:: Written request A ::
In the review of The Informant!, who composed the movie's score?
== Document passage
Thursday, February 28, 2013

Flashback Recommendation: THE INFORMANT! Still Works Anywhere, Anytime

(dir. Steven Soderbergh, 2009)
 "The Informant!" is, above all else, one really really neat movie.

Neat in its freewheeling mix of comedy and doom. Neat in its boppy Marvin Hamlisch score that wouldn't feel far from home as a soundtrack to a man pushing one of those giant wheels down the street with a stick. Neat in its withholding of information from different characters, plus often us, at all times, making all scenes play on two levels in retrospect. Neat in the zeal from Matt Damon (at his finest), screenwriter Scott Z. Burns, and director Steven Soderbergh, who were probably all told they had more important things to do, but attack this project with the thrill of people knowing they're trying something.

One of its neatest tricks, though, is pulling off an unreliable narrator with whom we have constant, intimate access. Damon's Mark Whiticare seems in a perpetual state of "sorta there," offering voice-over throughout the movie that rarely, if ever, comments on the action at hand, instead delving into increasingly ridiculous non sequiturs.
====
== Dataset
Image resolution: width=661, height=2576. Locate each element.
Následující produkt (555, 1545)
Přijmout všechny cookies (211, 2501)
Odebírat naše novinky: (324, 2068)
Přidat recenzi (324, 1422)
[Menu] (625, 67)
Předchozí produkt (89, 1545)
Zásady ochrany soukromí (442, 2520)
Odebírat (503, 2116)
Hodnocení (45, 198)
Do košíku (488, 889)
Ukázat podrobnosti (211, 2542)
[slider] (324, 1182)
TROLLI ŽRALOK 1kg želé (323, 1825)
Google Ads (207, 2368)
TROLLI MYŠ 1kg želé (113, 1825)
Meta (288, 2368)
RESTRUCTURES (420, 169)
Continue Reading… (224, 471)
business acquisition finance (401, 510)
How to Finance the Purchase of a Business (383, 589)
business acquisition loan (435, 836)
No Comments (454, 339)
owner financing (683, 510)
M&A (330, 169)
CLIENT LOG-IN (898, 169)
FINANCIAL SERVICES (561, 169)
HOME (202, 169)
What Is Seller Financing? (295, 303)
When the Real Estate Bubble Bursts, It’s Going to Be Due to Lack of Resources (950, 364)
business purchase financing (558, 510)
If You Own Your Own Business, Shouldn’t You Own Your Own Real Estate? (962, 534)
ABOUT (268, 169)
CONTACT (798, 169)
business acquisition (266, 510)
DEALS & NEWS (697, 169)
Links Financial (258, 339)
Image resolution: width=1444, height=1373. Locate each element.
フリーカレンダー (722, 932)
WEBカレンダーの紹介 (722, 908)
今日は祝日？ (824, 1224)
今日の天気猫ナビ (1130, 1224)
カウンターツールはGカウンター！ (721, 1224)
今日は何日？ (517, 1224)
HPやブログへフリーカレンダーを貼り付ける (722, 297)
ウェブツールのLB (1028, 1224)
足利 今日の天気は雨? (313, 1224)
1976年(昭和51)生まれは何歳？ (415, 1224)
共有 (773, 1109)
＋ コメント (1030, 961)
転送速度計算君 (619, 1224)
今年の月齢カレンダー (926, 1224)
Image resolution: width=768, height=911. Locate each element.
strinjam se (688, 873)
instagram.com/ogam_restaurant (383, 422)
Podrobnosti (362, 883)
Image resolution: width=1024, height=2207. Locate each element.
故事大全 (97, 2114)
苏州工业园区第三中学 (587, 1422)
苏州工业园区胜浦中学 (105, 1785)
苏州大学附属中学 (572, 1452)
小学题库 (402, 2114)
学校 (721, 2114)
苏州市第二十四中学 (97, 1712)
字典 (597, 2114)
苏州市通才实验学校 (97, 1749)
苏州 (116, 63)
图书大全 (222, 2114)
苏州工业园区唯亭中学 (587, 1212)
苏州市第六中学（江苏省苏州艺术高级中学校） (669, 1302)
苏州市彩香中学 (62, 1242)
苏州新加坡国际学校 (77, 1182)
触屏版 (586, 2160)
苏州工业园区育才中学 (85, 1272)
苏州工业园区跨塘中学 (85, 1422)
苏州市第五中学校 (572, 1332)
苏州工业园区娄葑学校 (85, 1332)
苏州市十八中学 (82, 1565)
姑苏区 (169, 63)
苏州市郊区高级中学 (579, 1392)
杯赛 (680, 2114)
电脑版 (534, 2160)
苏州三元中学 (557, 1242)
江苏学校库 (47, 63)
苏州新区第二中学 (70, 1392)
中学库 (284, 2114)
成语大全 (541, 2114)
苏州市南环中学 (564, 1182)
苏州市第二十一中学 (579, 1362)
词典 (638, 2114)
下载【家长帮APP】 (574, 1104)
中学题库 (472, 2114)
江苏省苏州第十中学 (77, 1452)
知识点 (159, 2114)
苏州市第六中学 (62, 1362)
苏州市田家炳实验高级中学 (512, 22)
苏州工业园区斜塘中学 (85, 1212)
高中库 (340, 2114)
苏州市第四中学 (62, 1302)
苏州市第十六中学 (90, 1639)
====
:: Written request B ::
Rescale the records from the line containing "Image resolution: width=1444, height=1373." down to the line containing "电脑版 (534, 2160)", both included. Write those lines out again, requests included, with every answer coordinate multiplied by 2.2 and rounded to a whole number, halves rounded up.

:: Full response A ::
Marvin Hamlisch.

:: Full response B ::
Image resolution: width=1444, height=1373. Locate each element.
フリーカレンダー (1588, 2050)
WEBカレンダーの紹介 (1588, 1998)
今日は祝日？ (1813, 2693)
今日の天気猫ナビ (2486, 2693)
カウンターツールはGカウンター！ (1586, 2693)
今日は何日？ (1137, 2693)
HPやブログへフリーカレンダーを貼り付ける (1588, 653)
ウェブツールのLB (2262, 2693)
足利 今日の天気は雨? (689, 2693)
1976年(昭和51)生まれは何歳？ (913, 2693)
共有 (1701, 2440)
＋ コメント (2266, 2114)
転送速度計算君 (1362, 2693)
今年の月齢カレンダー (2037, 2693)
Image resolution: width=768, height=911. Locate each element.
strinjam se (1514, 1921)
instagram.com/ogam_restaurant (843, 928)
Podrobnosti (796, 1943)
Image resolution: width=1024, height=2207. Locate each element.
故事大全 (213, 4651)
苏州工业园区第三中学 (1291, 3128)
苏州工业园区胜浦中学 (231, 3927)
苏州大学附属中学 (1258, 3194)
小学题库 (884, 4651)
学校 (1586, 4651)
苏州市第二十四中学 (213, 3766)
字典 (1313, 4651)
苏州市通才实验学校 (213, 3848)
苏州 (255, 139)
图书大全 (488, 4651)
苏州工业园区唯亭中学 (1291, 2666)
苏州市第六中学（江苏省苏州艺术高级中学校） (1472, 2864)
苏州市彩香中学 (136, 2732)
苏州新加坡国际学校 (169, 2600)
触屏版 (1289, 4752)
苏州工业园区育才中学 (187, 2798)
苏州工业园区跨塘中学 (187, 3128)
苏州市第五中学校 (1258, 2930)
苏州工业园区娄葑学校 (187, 2930)
苏州市十八中学 (180, 3443)
姑苏区 (372, 139)
苏州市郊区高级中学 (1274, 3062)
杯赛 (1496, 4651)
电脑版 (1175, 4752)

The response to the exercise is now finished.